(Exercise directions):
All lines below containing "Schokolade" are to be listed.

(Stored data)

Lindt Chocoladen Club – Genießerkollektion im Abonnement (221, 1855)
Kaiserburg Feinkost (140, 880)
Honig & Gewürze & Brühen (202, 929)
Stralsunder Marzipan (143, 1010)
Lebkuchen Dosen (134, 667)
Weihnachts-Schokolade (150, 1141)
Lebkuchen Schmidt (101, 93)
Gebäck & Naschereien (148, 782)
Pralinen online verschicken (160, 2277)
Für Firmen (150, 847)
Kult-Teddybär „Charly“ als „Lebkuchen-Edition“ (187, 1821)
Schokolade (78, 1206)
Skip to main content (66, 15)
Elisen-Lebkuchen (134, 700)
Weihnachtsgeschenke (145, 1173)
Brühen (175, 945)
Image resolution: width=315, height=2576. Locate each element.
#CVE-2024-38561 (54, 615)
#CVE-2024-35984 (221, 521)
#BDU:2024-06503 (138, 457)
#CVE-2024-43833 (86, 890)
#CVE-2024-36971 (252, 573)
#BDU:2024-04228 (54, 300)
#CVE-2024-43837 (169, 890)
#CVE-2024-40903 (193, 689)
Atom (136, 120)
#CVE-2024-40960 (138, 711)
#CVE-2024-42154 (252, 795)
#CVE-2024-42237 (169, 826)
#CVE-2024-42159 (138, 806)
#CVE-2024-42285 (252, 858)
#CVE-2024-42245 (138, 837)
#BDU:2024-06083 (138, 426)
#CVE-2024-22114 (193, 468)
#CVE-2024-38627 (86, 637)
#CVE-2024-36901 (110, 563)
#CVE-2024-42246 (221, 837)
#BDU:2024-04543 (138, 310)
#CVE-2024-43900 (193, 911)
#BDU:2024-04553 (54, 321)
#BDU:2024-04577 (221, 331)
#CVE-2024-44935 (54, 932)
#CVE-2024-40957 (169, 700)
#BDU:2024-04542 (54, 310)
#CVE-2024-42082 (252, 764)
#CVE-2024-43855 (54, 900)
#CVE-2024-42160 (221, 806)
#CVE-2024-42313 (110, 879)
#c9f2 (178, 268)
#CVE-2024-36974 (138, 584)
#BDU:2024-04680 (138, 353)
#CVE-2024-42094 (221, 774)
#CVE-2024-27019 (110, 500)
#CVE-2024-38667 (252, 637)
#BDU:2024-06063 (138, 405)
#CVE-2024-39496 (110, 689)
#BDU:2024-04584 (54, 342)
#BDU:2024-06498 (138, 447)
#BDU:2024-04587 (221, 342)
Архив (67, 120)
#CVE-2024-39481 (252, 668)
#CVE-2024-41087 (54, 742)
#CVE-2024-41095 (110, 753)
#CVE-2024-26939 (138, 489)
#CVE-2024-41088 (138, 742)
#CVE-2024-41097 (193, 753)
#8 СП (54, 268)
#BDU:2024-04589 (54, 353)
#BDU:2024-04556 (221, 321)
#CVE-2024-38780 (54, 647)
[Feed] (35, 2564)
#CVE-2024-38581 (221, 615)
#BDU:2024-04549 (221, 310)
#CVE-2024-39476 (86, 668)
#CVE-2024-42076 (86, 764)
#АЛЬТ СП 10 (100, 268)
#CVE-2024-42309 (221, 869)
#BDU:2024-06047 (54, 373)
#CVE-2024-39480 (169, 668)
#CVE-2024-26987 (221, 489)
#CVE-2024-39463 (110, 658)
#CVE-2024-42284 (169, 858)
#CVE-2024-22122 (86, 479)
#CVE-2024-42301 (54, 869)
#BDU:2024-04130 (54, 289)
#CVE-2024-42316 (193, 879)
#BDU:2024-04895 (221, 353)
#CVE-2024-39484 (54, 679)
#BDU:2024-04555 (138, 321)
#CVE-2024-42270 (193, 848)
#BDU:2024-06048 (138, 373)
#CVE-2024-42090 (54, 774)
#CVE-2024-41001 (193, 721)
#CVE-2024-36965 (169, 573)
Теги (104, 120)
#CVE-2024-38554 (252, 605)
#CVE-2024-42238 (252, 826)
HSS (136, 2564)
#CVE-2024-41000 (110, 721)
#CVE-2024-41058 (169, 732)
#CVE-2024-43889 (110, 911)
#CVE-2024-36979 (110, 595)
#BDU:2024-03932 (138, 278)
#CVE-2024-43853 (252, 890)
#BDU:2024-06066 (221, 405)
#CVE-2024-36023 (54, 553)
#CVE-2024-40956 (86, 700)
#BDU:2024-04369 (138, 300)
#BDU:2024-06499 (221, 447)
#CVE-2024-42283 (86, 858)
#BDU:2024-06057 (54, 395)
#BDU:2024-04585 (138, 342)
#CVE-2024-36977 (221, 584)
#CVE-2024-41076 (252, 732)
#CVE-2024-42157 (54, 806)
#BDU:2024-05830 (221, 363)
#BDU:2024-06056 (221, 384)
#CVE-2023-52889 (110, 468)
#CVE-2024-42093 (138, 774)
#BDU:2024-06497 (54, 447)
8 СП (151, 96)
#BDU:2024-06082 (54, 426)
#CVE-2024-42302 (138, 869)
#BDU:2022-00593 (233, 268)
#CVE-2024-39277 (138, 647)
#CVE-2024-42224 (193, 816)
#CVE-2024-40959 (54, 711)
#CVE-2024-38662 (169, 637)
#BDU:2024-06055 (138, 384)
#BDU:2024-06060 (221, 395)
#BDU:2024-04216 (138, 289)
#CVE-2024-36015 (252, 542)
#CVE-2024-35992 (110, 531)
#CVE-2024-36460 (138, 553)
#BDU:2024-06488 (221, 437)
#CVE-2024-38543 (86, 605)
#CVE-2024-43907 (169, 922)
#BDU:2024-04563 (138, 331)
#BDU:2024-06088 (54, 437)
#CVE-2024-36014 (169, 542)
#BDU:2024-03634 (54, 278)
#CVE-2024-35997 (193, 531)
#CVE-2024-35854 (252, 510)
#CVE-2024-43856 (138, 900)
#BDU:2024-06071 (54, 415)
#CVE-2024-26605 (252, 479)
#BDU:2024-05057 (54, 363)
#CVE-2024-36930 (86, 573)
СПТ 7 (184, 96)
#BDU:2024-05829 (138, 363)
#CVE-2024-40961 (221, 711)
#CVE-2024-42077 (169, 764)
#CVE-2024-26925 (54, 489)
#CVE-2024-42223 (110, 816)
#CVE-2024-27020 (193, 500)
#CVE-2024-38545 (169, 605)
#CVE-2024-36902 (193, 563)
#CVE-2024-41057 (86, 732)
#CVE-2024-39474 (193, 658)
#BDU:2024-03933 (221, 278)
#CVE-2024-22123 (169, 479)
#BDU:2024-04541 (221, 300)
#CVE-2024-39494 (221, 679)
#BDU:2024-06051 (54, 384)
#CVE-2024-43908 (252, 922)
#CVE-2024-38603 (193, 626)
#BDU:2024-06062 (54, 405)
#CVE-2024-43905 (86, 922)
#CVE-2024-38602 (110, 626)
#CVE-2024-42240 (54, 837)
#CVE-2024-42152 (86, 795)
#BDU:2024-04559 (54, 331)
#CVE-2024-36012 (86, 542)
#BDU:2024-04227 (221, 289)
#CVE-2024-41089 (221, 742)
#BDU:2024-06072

(Expected output):
Weihnachts-Schokolade (150, 1141)
Schokolade (78, 1206)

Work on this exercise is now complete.